Spent some time messing with the lathe today. For some reason, it doesn't seem to run smoothly--kind of like it is going out of gear. It runs good for a few seconds, then starts to "hitch". Everything seems tight, but I'm not totally confident that the motor is mounted perfect.

I notice that the big lever you pull (not sure what it's called) to get it out of gear does not lock down, it slips up out of the catch no matter how I adjust it.





Next, the motor does not seem to pivot down enough to tension the belt on the small drive pulley (large one seems fine) the picture is with the motor all the way down.





Last thing--there doesn't seem to be a whole lot of clearance between the motor mount and the spindle. Motor is all the way down in the picture.





Thanks for any thoughts!

Regards,
Michael


----------



## wa5cab (Dec 30, 2014)

Michael,

I'm not sure what the answers to your other questions are, except to say that if the machine runs smoothly and then stops running smoothly, something must be moving and if you watch it change enough times, you should spot it.  

But the reason that the belt is slack in the outer pulley grooves is that you have a dual belt motor pulley, not a 2-step.  The OD of the outer groove on the motor pulley should be 4.390 or thereabouts.  And the inner one should be 1.930".

Robert D.


----------



## mecompco (Dec 30, 2014)

wa5cab said:


> Michael,
> 
> I'm not sure what the answers to your other questions are, except to say that if the machine runs smoothly and then stops running smoothly, something must be moving and if you watch it change enough times, you should spot it.
> 
> ...



Robert, that explains it! So to use the faster speeds, I need a new motor pulley with the correct dimensions. I will see about finding one (suggestions on where to procure one are welcome).

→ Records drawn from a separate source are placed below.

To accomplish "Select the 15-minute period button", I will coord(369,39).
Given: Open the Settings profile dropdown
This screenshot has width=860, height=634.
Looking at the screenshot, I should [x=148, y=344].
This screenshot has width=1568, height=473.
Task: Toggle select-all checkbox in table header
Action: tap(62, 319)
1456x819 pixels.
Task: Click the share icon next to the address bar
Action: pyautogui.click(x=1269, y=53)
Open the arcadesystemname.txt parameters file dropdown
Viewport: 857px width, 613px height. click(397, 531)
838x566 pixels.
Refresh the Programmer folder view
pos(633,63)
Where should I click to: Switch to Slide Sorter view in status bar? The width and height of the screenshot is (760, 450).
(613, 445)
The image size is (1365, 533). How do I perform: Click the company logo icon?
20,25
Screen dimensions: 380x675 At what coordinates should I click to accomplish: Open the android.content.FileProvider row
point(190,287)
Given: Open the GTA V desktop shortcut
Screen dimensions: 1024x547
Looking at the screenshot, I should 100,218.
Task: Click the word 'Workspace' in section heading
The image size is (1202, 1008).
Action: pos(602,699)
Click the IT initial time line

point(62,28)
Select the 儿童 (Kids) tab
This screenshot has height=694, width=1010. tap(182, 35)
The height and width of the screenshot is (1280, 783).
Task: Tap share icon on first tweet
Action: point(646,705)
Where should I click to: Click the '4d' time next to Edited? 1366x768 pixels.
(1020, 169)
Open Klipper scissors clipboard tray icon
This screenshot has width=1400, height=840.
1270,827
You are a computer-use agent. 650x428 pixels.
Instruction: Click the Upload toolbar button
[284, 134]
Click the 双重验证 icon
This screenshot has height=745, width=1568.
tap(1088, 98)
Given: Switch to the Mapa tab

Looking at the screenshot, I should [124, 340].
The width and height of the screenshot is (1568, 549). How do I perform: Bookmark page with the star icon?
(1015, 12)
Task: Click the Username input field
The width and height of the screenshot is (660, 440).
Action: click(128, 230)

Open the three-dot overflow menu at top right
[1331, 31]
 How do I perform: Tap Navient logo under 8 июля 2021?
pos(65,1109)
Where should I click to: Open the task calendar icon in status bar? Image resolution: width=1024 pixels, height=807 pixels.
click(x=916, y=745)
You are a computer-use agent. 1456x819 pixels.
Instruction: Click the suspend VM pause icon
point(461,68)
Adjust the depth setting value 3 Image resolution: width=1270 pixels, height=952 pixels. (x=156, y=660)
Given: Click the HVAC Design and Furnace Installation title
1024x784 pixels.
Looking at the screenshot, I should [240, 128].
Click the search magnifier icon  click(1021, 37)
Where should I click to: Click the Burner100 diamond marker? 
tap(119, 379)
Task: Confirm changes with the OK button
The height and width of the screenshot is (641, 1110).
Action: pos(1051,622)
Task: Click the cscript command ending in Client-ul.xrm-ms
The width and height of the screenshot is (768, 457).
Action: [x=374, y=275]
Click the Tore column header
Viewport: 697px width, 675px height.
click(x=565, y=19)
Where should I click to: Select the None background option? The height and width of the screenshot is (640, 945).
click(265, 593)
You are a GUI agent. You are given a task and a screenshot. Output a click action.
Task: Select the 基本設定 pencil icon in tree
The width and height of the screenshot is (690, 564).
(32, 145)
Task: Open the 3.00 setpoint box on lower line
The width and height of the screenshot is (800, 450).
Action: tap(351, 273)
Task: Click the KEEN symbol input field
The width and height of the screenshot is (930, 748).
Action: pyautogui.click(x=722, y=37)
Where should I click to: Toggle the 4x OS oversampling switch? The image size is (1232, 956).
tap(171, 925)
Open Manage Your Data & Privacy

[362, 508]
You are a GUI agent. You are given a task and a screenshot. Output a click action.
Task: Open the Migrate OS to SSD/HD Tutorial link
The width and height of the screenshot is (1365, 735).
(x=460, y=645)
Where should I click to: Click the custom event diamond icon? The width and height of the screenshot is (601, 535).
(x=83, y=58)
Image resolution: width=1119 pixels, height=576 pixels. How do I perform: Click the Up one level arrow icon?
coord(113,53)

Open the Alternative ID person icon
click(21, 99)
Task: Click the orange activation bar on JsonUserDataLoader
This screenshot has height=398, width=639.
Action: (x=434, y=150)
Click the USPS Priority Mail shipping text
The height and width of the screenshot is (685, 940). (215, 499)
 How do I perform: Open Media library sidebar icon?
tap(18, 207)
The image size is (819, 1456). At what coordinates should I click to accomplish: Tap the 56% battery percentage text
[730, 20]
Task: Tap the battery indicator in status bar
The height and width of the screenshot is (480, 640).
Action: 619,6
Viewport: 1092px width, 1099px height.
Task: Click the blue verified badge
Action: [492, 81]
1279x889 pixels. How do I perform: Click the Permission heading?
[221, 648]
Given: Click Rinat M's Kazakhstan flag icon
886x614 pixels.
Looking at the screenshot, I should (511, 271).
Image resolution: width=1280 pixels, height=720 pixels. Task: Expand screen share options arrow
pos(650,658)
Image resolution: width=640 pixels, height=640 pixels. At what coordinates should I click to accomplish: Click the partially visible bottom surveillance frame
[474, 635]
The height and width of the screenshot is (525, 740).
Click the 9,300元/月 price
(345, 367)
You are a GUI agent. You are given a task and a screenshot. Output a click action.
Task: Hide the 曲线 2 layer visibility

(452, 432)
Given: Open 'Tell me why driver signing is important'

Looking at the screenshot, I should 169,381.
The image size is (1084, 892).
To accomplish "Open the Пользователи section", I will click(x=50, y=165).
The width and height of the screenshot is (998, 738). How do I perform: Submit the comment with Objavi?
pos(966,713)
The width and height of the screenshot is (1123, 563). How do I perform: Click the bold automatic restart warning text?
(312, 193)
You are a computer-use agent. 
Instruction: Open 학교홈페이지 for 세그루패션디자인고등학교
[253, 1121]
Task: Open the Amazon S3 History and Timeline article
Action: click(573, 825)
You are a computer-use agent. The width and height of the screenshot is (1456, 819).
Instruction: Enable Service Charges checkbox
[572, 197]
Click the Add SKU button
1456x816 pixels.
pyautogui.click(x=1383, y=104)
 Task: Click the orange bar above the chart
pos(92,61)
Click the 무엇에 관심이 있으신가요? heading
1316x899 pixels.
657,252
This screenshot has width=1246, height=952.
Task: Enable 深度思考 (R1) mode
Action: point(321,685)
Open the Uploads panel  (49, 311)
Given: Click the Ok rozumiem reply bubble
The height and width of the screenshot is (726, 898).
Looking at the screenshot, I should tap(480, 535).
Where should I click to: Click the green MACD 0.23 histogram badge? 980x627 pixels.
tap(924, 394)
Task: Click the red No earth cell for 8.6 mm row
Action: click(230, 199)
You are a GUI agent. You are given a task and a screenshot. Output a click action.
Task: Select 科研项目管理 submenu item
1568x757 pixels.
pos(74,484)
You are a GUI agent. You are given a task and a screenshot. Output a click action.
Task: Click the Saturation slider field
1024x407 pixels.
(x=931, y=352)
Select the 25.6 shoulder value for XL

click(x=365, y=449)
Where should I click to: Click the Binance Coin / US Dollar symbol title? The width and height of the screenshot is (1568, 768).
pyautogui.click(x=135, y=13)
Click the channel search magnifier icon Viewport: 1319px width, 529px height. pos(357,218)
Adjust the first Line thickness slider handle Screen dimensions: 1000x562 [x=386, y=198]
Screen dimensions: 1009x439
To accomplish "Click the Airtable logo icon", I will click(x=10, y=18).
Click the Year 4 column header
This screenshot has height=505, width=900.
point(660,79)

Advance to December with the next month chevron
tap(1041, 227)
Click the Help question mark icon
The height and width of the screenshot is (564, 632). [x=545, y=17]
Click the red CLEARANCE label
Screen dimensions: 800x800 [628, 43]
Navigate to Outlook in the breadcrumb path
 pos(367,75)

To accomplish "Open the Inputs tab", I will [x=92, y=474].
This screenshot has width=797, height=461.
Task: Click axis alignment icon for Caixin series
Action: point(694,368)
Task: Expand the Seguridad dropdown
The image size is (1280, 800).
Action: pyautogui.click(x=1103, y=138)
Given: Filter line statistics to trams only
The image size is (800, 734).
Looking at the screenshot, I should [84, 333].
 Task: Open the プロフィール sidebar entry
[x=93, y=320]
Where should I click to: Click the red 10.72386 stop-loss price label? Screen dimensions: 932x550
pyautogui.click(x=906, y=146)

I'm hoping I can get the PO of the machine over to help me figure out the vibration problems. Will post when a solution is found.

Regards,
Michael


----------



## wa5cab (Dec 30, 2014)

Yes.  The pulley is a 10-428.  There is a drawing for making one out of solid aluminum in Downloads.  Also, Clausing may have one, although it will certainly cost more than something from Harbor Freight.  In the meantime, You could check the cheap places for single step pulleys of approximately the right diameters.

Robert D.


----------



## MikeMc (Jun 3, 2015)

I don't know what that big lever you pull is called either but the way it was adjusted when I got my lathe caused me to think it was only used to slack the belts for speed changes and not engaged when turning. Of course I've never read the manual so I may be full of it, actually Brother will swear to the fact.
HTH,
MikeMc
PS: Having turned from 1/4" steel to 9 1/2" AL, I've not used the higher speeds but may when turning wood.
MM


----------



## ELHEAD (Jun 3, 2015)

I believe the lever referred to is the " belt tension lever". Check downloads for Craftsman Owners Manual 101.28990


----------



## wa5cab (Jun 4, 2015)

101.28990 is the final 12x36 under drive model.  From just the photos shown, you need the manual on either 101.07403 (change gears) or 101.27440 (QCGB), both of which are in Downloads.


----------